In the film, Gmork almost manages to kill Atreyu in the Swamps of Sadness, but Atreyu is saved by Falkor. Their meeting in Spook City occurs in the film as well, where Gmork attacks Atreyu, impaling himself on an improvised stone knife held by the young warrior.

In the cartoon series, Gmork has a werewolf-like appearance and is voiced by Don Francks.

In the Hallmark mini-series Tales from the Neverending Story, portrayed by Edward Yankie, Gmork is a shapeshifter in the service of Xayide. He also has the ability to travel between worlds. In fact, at the beginning of the series, he causes the death of Bastian's mother, Laura Mackenzie Bux, under the appearance of red-eyed Groenendael (a variety of a Belgian Shepherd). Later on, he assumes the identity of Mr. Blank, a substitute teacher in Bastian's school. When in Fantasia, Gmork does mostly take on the form of a human with canine features. His role also changes from more menacing at the beginning to that of more comical underling, after being punished by Xayide for his inability to steal the book from Bastian. At the end of the series, he is assumed to be shot with an arrow by Atreyu, but his fate remains unclear.

== Grograman ==

Grograman (German: Graógramán), also known as The Many Colored Death (German: Der Bunte Tod), is the guardian of Goab, the Desert of Colors, which exists in a symbiosis with Perilin the Night Forest. He appears in the form of a huge lion, who changes colors to suit the color of sand under his feet and changes all life around him into sand. Grograman turns into an obsidian statue at night to allow the growth of Perilin. Grograman is the first creature Bastian meets upon his arrival in Fantastica. Bastian is protected from the effect of Grograman's death aura by Auryn and is thus the first living being ever to make friends with him. Grograman is the first one who teaches Bastian something of the nature of Fantastica and he gives Bastian his magic sword Sikanda. One night, Bastian is called away. He promises to return but is ultimately unable to keep his vow.

In the animated series, Grograman (voiced by Gary Krawford) is a fire lion who burns down Perilin to protect Fantastica from being overrun by its roots and branches. He is later captured by Xayide and freed by Bastian.

== Morla ==

Morla, also known as The Aged One (German: Die Uralte), is a giant turtle who lives in the Swamps of Sadness: as the oldest living Fantastican, she has grown indifferent to the fate of Fantastica and her own survival. Reluctantly, she informs Atreyu that the Empress needs a new name and points Atreyu to the Southern Oracle. In the film, Morla has an allergy to youth (Atreyu) and sneezes violently in his presence.
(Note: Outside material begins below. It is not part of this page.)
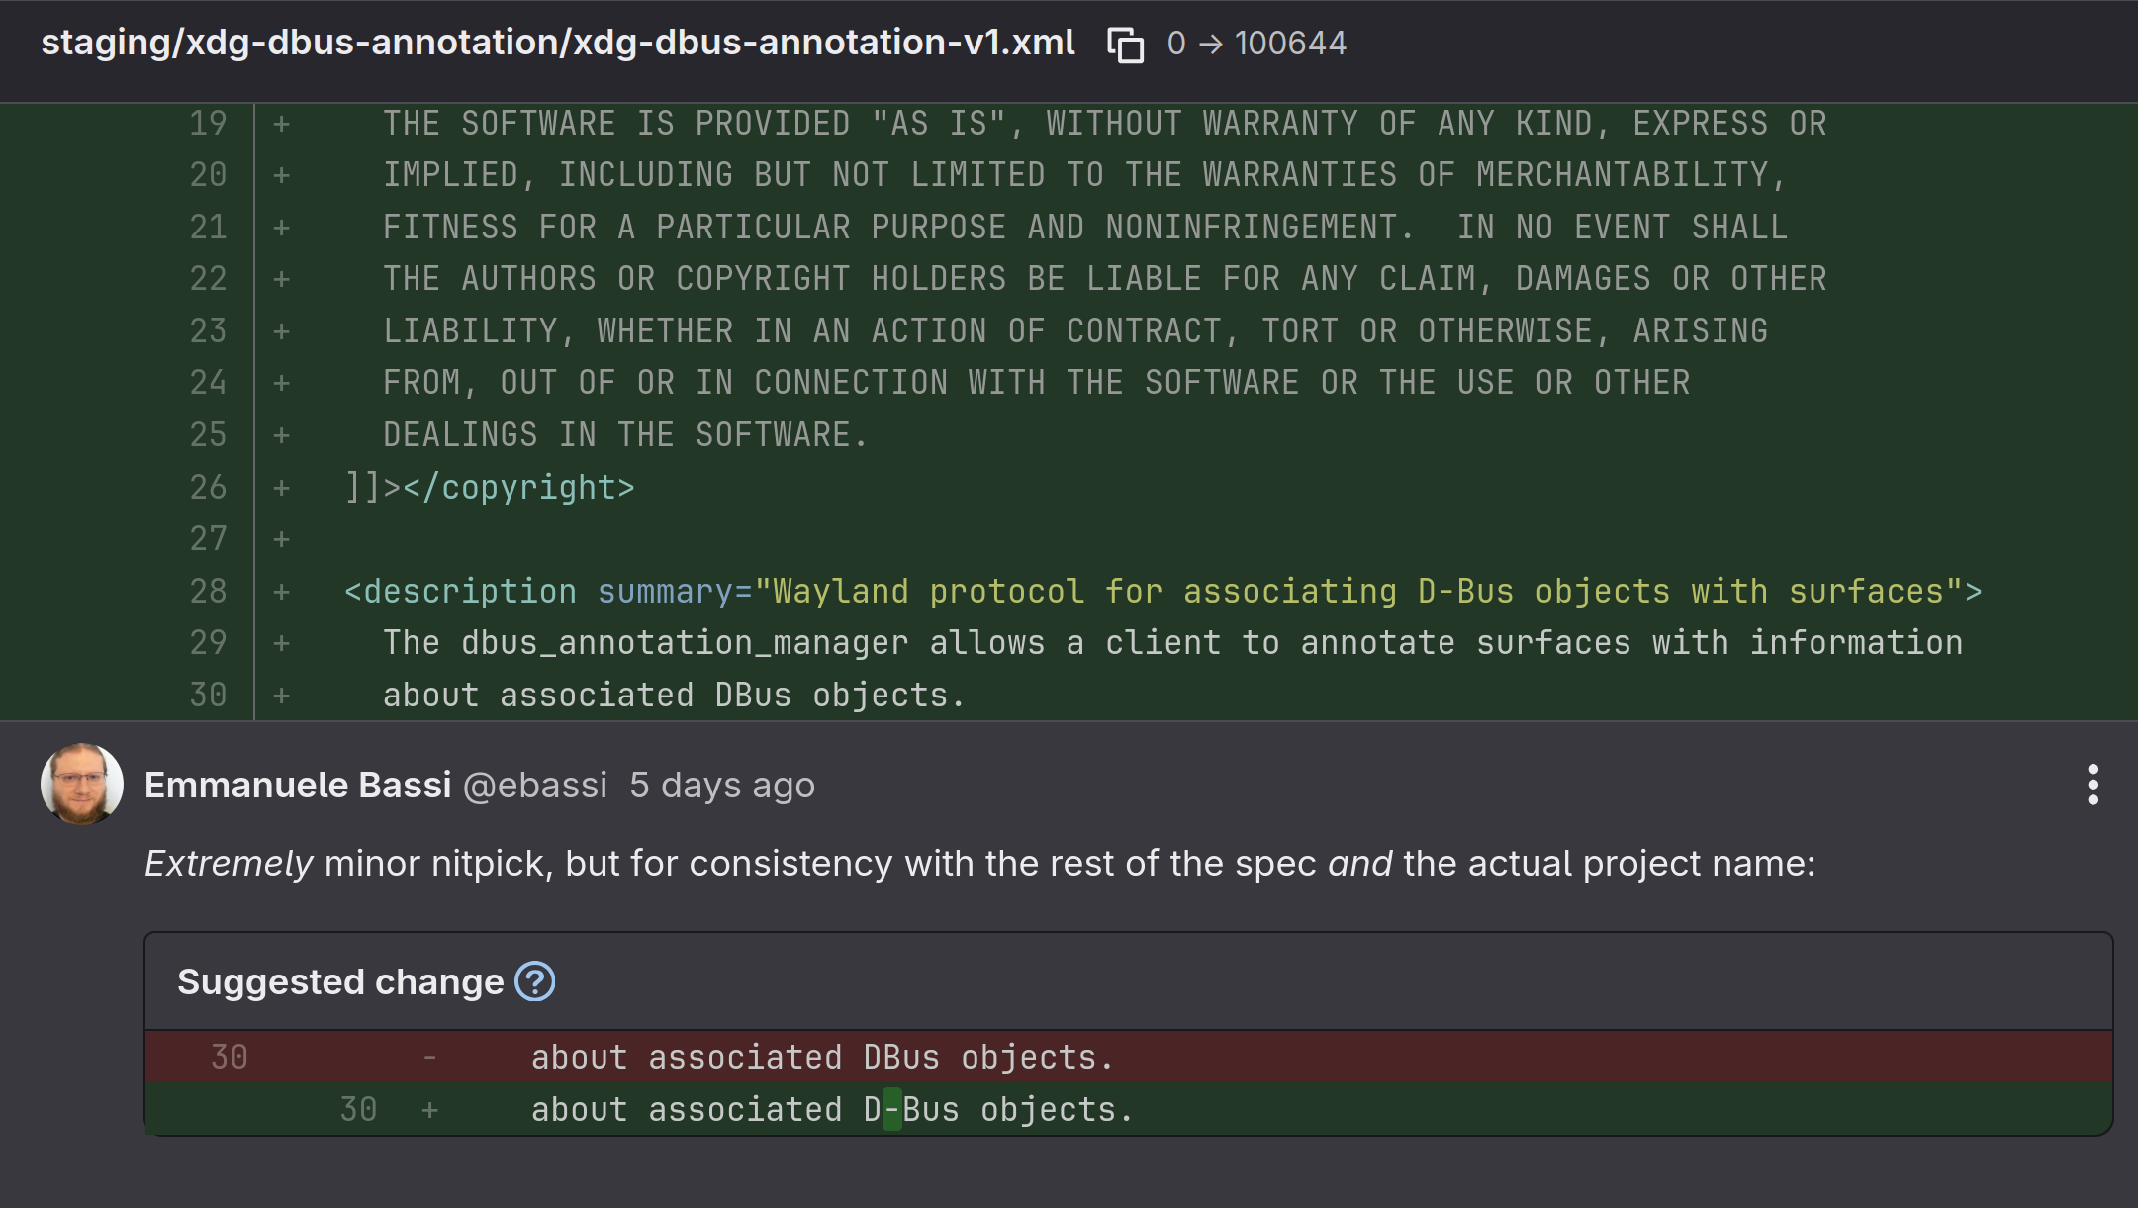Screen dimensions: 2138x1208
Task: Open Emmanuele Bassi's profile name link
Action: [298, 785]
The film's version also knows nothing about the illness of the Empress but sends Atreyu directly to the Southern Oracle.

Robert Easton voiced her character in the 1984 film.

In the cartoon series, Morla is voiced by Pam Hyatt.

In the TV series Tales from the Neverending Story, Morla is voiced by Robert Jadah.

== The Old Man of Wandering Mountain ==

The Old Man of Wandering Mountain (German: Der Alte vom Wandernden Berge) is an elderly chronicler (German: Chronist) whose chronicle contains all events in Fantastica. He lives alone in an egg-shaped home on top of the Wandering Mountain, which can be found only by chance or fate. The Old Man appears in the story when the Childlike Empress is forced to use drastic measures to make Bastian fulfill his part in the story. As she approaches his mountain, the Old Man tries to dissuade her from entering to the point of insulting her. On her request, the Old Man reads from his chronicle (starting with Bastian entering the bookstore). As he reads, all events happen again and as they happen again, he writes them down again beginning a vicious circle of eternal repetition which drives Bastian into calling out the Empress' new name.

It is told in the book (Atreyu says it) that the Old Man is from the same nature of the Childlike Empress (whatever this nature is, nobody knows and is never explained) because he is the opposite of her in everything (the Empress herself says). Indeed, he is an unfriendly, grim, ugly, old man who lives lonely, far from everywhere, in an eternal wandering abode that can only be found by chance, while she is a nice, sweet, beautiful, young girl who lives surrounded by a court in a tower located at the very center of Fantastica, that can be found by desire. The Old Man writes everything about Fantastica but doesn't care for anything at all, while Empress cares for all of Fantastica but doesn't write at all.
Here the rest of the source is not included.